● **Data**:

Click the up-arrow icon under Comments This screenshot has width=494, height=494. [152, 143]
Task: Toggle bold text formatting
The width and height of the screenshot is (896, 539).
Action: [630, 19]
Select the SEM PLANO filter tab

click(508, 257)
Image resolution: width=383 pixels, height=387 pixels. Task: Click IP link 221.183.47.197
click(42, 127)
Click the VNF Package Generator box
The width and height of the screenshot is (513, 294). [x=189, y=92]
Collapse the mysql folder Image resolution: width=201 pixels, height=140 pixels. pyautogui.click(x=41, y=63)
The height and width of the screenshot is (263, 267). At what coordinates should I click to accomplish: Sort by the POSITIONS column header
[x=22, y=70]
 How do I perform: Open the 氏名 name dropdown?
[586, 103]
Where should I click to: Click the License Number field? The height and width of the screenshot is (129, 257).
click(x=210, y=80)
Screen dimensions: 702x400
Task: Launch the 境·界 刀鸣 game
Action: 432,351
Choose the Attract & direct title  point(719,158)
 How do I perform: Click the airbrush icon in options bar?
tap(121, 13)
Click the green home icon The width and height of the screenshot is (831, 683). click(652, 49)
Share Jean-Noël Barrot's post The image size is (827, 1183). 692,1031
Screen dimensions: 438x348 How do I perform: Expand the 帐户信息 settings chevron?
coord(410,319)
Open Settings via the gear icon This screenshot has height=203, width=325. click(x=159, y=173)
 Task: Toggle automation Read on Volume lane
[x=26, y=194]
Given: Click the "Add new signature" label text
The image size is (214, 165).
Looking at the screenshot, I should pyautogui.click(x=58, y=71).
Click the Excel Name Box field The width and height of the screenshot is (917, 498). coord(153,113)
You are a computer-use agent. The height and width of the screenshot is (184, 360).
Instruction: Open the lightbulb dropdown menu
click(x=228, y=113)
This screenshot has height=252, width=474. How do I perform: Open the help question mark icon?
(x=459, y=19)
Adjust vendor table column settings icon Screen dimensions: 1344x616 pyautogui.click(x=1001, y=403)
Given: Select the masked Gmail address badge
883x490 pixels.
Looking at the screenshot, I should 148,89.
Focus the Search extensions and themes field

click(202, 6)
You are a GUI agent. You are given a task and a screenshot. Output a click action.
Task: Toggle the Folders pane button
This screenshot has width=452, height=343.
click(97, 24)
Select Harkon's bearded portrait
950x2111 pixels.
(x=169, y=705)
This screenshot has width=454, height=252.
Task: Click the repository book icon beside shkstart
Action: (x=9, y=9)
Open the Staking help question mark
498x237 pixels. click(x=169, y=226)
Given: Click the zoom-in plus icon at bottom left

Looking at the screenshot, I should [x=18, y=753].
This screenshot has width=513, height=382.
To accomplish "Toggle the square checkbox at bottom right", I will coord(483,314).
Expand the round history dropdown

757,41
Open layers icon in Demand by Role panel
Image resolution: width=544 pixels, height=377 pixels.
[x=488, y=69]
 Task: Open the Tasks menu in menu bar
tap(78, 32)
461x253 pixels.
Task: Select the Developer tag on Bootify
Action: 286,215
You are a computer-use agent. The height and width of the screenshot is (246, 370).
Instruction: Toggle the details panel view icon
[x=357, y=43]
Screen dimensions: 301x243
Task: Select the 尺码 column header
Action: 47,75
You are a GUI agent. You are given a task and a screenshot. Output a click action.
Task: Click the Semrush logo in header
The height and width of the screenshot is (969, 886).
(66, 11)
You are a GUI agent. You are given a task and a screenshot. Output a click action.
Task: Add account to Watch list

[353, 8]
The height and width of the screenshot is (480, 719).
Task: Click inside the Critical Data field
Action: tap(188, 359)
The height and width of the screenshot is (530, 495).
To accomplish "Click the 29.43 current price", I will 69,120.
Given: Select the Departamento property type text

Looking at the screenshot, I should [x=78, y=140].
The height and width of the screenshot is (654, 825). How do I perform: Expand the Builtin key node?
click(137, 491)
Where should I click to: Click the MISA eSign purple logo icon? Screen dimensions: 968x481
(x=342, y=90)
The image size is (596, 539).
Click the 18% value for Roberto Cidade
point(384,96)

● **Task directions**: From the line holding "The height and width of the screenshot is (654, 825)." to the last line of the records, quote each line exactly and add nothing.

● **Written answer**:
The height and width of the screenshot is (654, 825). How do I perform: Expand the Builtin key node?
click(137, 491)
Where should I click to: Click the MISA eSign purple logo icon? Screen dimensions: 968x481
(x=342, y=90)
The image size is (596, 539).
Click the 18% value for Roberto Cidade
point(384,96)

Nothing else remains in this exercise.